──────── Article ────────

Revision as of 18:18, 14 September 2021

THIS PAGE IS A DRAFT, NOT A REAL COURSE PAGE

The current schedule for OPS345 is here: OPS335_Weekly_Schedule

AWS Console

Log in here: https://awsacademy.instructure.com

Click "Courses" > "AWS Academy Learner Lab - Foundation Services" > "Modules" > "Learner Lab - Foundational Services"

Click "Start Lab". The first time this will take a few minutes. This will spin up all your EC2 instances which automatically shut down 4 hours after you start the lab. But your data will not be lost. Your VMs will persist until the end of the course.

AWS cost monitoring

  • You are responsible for your AWS usage. Normally using resources from AWS costs money. In an AWS Educate Learner Lab you get a 100$ credit which will be more than enough to cover all your resources until the end of the course.
    • Take this opportunity during the course to learn what costs how much money, and make sure you don't use up your 100$ until you are done all your work in the course. The skills of managing cloud costs are very valuable.
    • Both in the Learner Lab and the real AWS figuring out what the money was spent on is surprisingly difficult after it's already spent. So pay attention whenever you see a note about the cost of anything.
    • You cannot use AWS Budgets in your AWS Learning Lab.

──────── Source data ────────

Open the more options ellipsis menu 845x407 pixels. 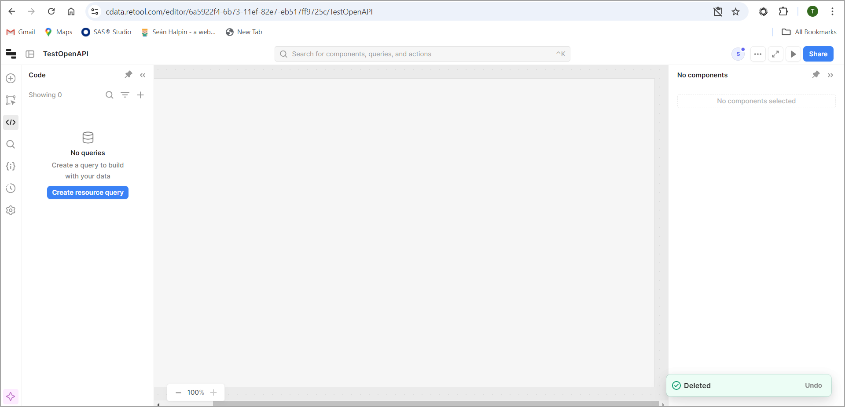point(758,54)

────────

The task: Please translate this sentence from the AWS course page into Spanish: "The skills of managing cloud costs are very valuable."

Solution to the problem: Las habilidades para gestionar los costos en la nube son muy valiosas.